O Estado do Amapá, ao invés de adjudicar a licitação, ou anulá-la se assim motivasse, preferiu a solução mais inapropriada, mais impetuosa, irascível mesmo, e confiscou todos os bens da empresa privada sob o álibi curioso da existência de um “estado de emergência”. Não desconheço que a situação da saúde no Estado é crítica, mas essa debilidade não se eterniza por acaso e não é com a prática truculenta que será superada. O certo que a falta de ternura administrativa levou consigo, manu militare, às cadeiras, geladeira, lixeiro, maca, bebedouro e tudo mais, para atender a urdida emergência. Não teria o Estado do Amapá capacidade de adquirir esses bens por meios próprios e lícitos a qualquer tempo respeitando o patrimônio alheio? Estaria o Estado do Amapá tão fortemente embebecido em gesso a ponto de expor-se ao escárnio administrativo confiscando bens tão vulgares até no comércio local? Se o Estado houvesse optado, o que já seria absurdo, pelo confisco de bens exclusivamente indispensáveis ao início de serviços de saúde urgentes, penso que seria menos cômico. Se o Estado, respeitando a propriedade privada e a livre iniciativa, julgasse absolutamente necessários os bens particulares e, assim, os desapropriasse, pagando previamente a respectiva indenização, seria, do ponto de vista jurídico e político, admissível. Mas confiscar, apreender, tomar a força é um traço repugnante e põe em dúvida biografias. Esse fato foi solucionado por atuação judicial e os bens devolvidos a empresa dona.

A mesma sorte das cadeiras, geladeira, lixeiro, maca, bebedouro, se assentou em outro cliente – também não me é permitido nominar. Este foi citado em uma operação policial e a ordem judicial originária da atuação determinava que fossem afastados os servidores públicos que ocupassem cargos ou funções comissionadas ou que manuseassem recursos públicos. O cliente, muito embora não se enquadrasse em nenhuma das condições, foi sumariamente afastado do exercício da medicina em hospital público pela Secretaria de Saúde do Estado. Comunicado o fato ao juízo, este determinou o retorno do cliente ao serviço público na medida em que não ocupante de cargo ou função comissionada. Ao contrário de cumprir a ordem, em demonstração de pura e desnecessária insolência, o Estado do Amapá justificou a existência de processo administrativo contra o cliente e que o havia afastado para que respondesse ao inquérito fora do serviço público. Notificada a Secretaria de Saúde para que apontasse a que processo administrativo se referia, na medida em que nenhuma notificação havia o cliente recebido, a manifesta truculência sequer acudiu singela resposta ao cidadão.
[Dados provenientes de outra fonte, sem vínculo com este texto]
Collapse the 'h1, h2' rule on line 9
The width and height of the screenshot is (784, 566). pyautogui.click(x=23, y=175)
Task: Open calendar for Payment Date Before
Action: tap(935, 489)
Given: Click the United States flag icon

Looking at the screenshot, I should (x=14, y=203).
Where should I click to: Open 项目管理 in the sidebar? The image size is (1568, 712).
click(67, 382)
Uma resposta comum, que dissesses estar ele respondendo a uma sindicância, revelasse pelo menos o número do processo. Não. Nem isso. É verdade que essa intransparência administrativa pode parecer simples para as autoridades do Estado do Amapá e um reforço ao discurso que divide o bem do mau, desde que o governo seja o bem. Mas para quem está sendo acusado, o mínimo que pode esperar, independente de sua posição ideológica ou da gravidade ou não da acusação, é que, pelo menos, seja notificado da acusação que sofre para permitir a mais singela defesa. O contrário é o caos.

Não estou aqui a fixar que a empresa, seja ela qual for, está imune a incursão do Estado. Muito menos digo que servidor público não possa ser cautelarmente afastado de suas funções. Não é isso. Se os atos encontram proteção constitucional ou legal, tudo é possível. O que causa indignação, o que se repele, o que veste de luto a democracia mais tenra, é a forma inapta, incivil, de buscar objetivos a custa da razão e do direito que desqualificam a cidadania em proteção a um discurso sazonal, não verdadeiro e muito chato.

Essa experiência, porém, como tudo na vida, tem um lado positivo. A cidade de Macapá espera um novo governo. Os olhos da cidade estão ávidos, não só por uma gestão competente mas, também, que a solução dos pleitos sociais e eventuais conflitos se avie pelo caminho do diálogo, institucional e constitucional. O exemplo do Estado do Amapá, pelo menos ao que agora se vê, não é modelo a ser seguido e merece ser desvotado, se quisermos, em meu sentir, vencer os desafios da saúde pública municipal.